Evidently, the NBA really, really wants Magic Johnson to keep his mouth shut when it comes to other teams’ players.
The NBA announced Tuesday that it has fined the Los Angeles Lakers $50,000 “for violating the league’s anti-tampering rule,” following statements Johnson made about Milwaukee Bucks All-Star forward Giannis Antetokounmpo during a recent interview with ESPN’s Nick Friedell. That’s the second such tampering fine for the Lakers this season, coming on the heels of a $500,000 ding levied back in August.
In a vacuum, Johnson’s comments about Antetokounmpo last month — two-time All-Star starter, ascendant superstar and MVP candidate, leading light for a Bucks team with designs on making noise in the Eastern Conference playoff picture — seem fairly straightforward, complimentary and without any devious intent or malice aforethought:
As Johnson watches from afar, he can’t help but see and enjoy the parallels between his game and that of the Bucks big man.
“With his ball-handling skills and his passing ability. He plays above the rim I never could do that. But in his understanding of the game, his basketball IQ, his creativity of shots for his teammates. That’s where we [have the] same thing. Can bring it down, make a pass, make a play. I’m just happy he’s starting in the All-Star game because he deserves that. And he’s going to be like an MVP, a champion, this dude he’s going to put Milwaukee on the map. And I think he’s going to bring them a championship one day.”
Operative words: “bring them a championship one day.” Heck, the Bucks appreciated the praise so much that they decided to share Magic’s praise with their social media followers:
(That the NBA’s own website promoted the conversation seems at odds with the disciplinary decision, too, though it’s not like Adam Silver and Kiki VanDeWeghe are the ones aggregating the reports to keep the content flowing.)

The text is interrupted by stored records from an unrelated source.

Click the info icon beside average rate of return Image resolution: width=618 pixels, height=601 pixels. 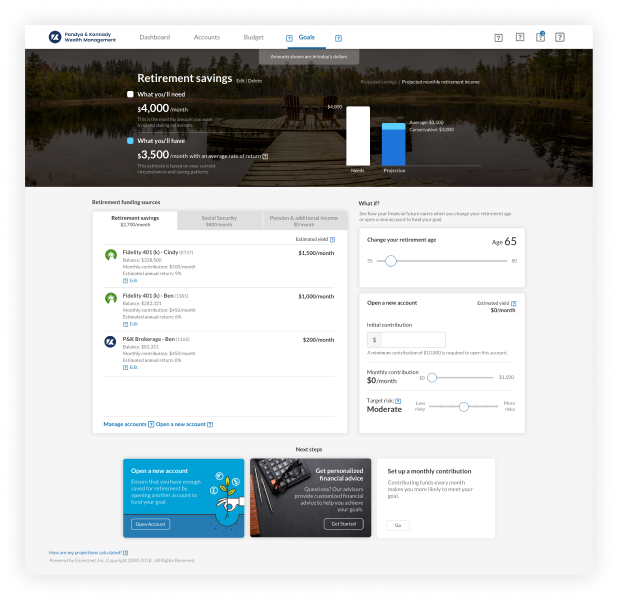[265, 157]
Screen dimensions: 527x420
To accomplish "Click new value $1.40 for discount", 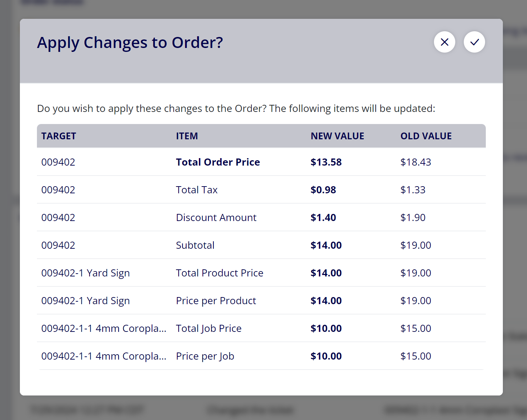I will point(323,217).
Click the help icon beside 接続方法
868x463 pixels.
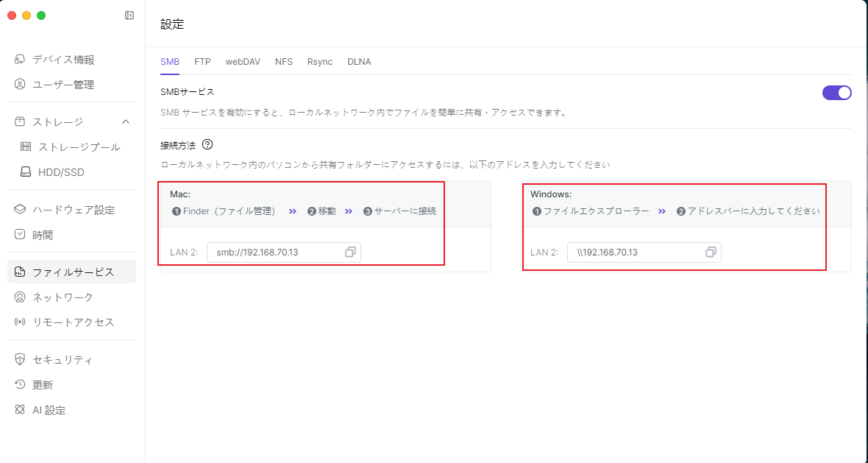pos(207,145)
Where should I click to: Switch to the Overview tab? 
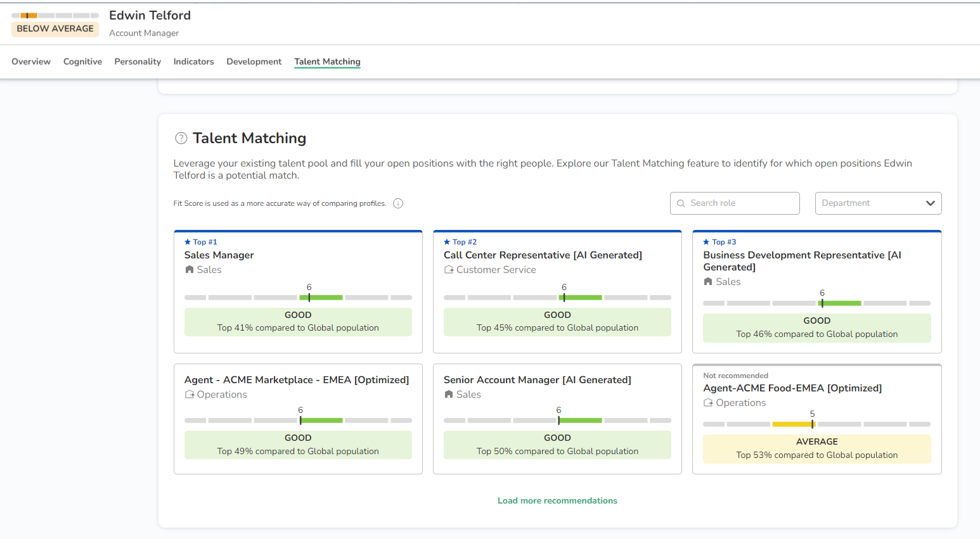(x=31, y=61)
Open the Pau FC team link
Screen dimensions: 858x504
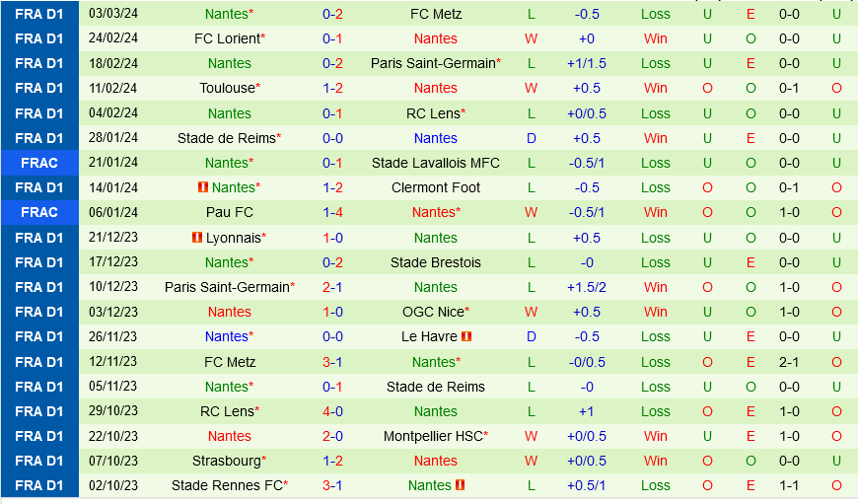tap(230, 212)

In context, though — both the broader context of team officials being prohibited by league rule from commenting in any specific way about players under contract with other teams, and the specific context of the Lakers just getting fined for this, man — the NBA apparently felt it necessary to crack the whip, lest the league look toothless in its efforts to enforce the (admittedly flimsy and ill-equipped) rules it’s got on the books.
The half-million-dollar fine followed an investigation into the possibility that Hall of Famer Johnson, now L.A.’s president of basketball operations, or general manager Rob Pelinka had impermissible contact with Paul George’s agent, expressing interest in pursuing the All-Star forward when he hits free agency this summer. The league had reportedly warned the Lakers away from expressing such back-channel interest in George’s services after Johnson had very publicly wink-wink-nudge-nudge’d about it during an interview with Jimmy Kimmel on ABC last April. (For what it’s worth, the Lakers have reportedly changed course on their plan to land big-fish free agents like George and LeBron James this summer.)
The fine for the Lakers (or any team) is warranted when you talk about a player from another team. Two words to live by “no comment”.
— Bobby Marks (@BobbyMarks42) February 6, 2018
Some insight on the Magic fine. This is a very strict interpretation of the rule that front office officials can’t talk about players under contract with other teams. IMO, too strict. But it seems context matters after the Lakers previous fine re: PG.
— Ramona Shelburne (@ramonashelburne) February 6, 2018
On one hand, that strict interpretation, and the $50,000 rip that comes with it, seems unduly harsh for a conversation that didn’t appear in any way pointed toward trying to snare away a player under contract in Milwaukee through 2021. On the other, it’s on Johnson to adapt to the rules of the game, and it sure seems like the league’s been pretty clear about what it’s asking for from him in this regard. Sorry, NBA players of note. Sounds like you’re in store for fewer glowing compliments moving forward.